Given entries »
---+---

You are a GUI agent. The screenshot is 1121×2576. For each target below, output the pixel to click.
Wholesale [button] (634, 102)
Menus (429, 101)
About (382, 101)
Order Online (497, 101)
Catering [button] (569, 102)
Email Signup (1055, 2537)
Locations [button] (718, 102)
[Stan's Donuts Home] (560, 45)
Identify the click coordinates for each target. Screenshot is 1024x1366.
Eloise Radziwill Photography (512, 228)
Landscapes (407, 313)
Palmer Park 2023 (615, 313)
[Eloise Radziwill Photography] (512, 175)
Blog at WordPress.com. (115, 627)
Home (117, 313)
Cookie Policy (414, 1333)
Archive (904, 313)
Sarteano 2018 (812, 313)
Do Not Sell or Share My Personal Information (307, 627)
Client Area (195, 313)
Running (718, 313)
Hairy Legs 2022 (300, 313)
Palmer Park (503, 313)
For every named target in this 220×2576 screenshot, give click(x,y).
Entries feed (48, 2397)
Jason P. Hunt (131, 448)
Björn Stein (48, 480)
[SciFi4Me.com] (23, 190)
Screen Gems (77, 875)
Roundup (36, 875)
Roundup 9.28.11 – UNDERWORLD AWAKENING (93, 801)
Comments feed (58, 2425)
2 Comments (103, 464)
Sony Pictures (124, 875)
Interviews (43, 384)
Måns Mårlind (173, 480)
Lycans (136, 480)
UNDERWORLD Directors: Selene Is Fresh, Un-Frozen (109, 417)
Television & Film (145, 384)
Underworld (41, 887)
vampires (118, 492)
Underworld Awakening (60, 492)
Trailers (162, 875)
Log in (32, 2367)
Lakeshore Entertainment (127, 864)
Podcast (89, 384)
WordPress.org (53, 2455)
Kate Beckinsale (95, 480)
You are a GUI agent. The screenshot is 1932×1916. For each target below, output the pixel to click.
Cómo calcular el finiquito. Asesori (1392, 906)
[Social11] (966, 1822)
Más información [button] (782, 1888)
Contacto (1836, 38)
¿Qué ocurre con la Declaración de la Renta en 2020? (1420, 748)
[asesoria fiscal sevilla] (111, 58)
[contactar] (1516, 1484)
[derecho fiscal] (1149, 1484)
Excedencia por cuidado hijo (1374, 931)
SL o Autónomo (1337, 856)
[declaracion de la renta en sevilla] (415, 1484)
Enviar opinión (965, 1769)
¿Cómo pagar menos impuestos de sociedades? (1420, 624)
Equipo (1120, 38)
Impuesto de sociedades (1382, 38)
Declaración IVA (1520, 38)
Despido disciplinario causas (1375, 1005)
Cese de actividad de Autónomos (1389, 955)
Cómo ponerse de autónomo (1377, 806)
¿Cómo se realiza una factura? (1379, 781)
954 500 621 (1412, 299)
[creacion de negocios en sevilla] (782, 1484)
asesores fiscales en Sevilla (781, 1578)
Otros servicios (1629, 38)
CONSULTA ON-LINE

---+---

Problem statement » Say every entry again, exactly as it reads.

Finished task »
You are a GUI agent. The screenshot is 1121×2576. For each target below, output the pixel to click.
Wholesale [button] (634, 102)
Menus (429, 101)
About (382, 101)
Order Online (497, 101)
Catering [button] (569, 102)
Email Signup (1055, 2537)
Locations [button] (718, 102)
[Stan's Donuts Home] (560, 45)
Identify the click coordinates for each target. Screenshot is 1024x1366.
Eloise Radziwill Photography (512, 228)
Landscapes (407, 313)
Palmer Park 2023 (615, 313)
[Eloise Radziwill Photography] (512, 175)
Blog at WordPress.com. (115, 627)
Home (117, 313)
Cookie Policy (414, 1333)
Archive (904, 313)
Sarteano 2018 (812, 313)
Do Not Sell or Share My Personal Information (307, 627)
Client Area (195, 313)
Running (718, 313)
Hairy Legs 2022 (300, 313)
Palmer Park (503, 313)
For every named target in this 220×2576 screenshot, give click(x,y).
Entries feed (48, 2397)
Jason P. Hunt (131, 448)
Björn Stein (48, 480)
[SciFi4Me.com] (23, 190)
Screen Gems (77, 875)
Roundup (36, 875)
Roundup 9.28.11 – UNDERWORLD AWAKENING (93, 801)
Comments feed (58, 2425)
2 Comments (103, 464)
Sony Pictures (124, 875)
Interviews (43, 384)
Måns Mårlind (173, 480)
Lycans (136, 480)
UNDERWORLD Directors: Selene Is Fresh, Un-Frozen (109, 417)
Television & Film (145, 384)
Underworld (41, 887)
vampires (118, 492)
Underworld Awakening (60, 492)
Trailers (162, 875)
Log in (32, 2367)
Lakeshore Entertainment (127, 864)
Podcast (89, 384)
WordPress.org (53, 2455)
Kate Beckinsale (95, 480)
You are a GUI agent. The screenshot is 1932×1916. For each target below, output the pixel to click.
Cómo calcular el finiquito. Asesori (1392, 906)
[Social11] (966, 1822)
Más información [button] (782, 1888)
Contacto (1836, 38)
¿Qué ocurre con la Declaración de la Renta en 2020? (1420, 748)
[asesoria fiscal sevilla] (111, 58)
[contactar] (1516, 1484)
[derecho fiscal] (1149, 1484)
Excedencia por cuidado hijo (1374, 931)
SL o Autónomo (1337, 856)
[declaracion de la renta en sevilla] (415, 1484)
Enviar opinión (965, 1769)
¿Cómo pagar menos impuestos de sociedades? (1420, 624)
Equipo (1120, 38)
Impuesto de sociedades (1382, 38)
Declaración IVA (1520, 38)
Despido disciplinario causas (1375, 1005)
Cese de actividad de Autónomos (1389, 955)
Cómo ponerse de autónomo (1377, 806)
¿Cómo se realiza una factura? (1379, 781)
954 500 621 (1412, 299)
[creacion de negocios en sevilla] (782, 1484)
asesores fiscales en Sevilla (781, 1578)
Otros servicios (1629, 38)
CONSULTA ON-LINE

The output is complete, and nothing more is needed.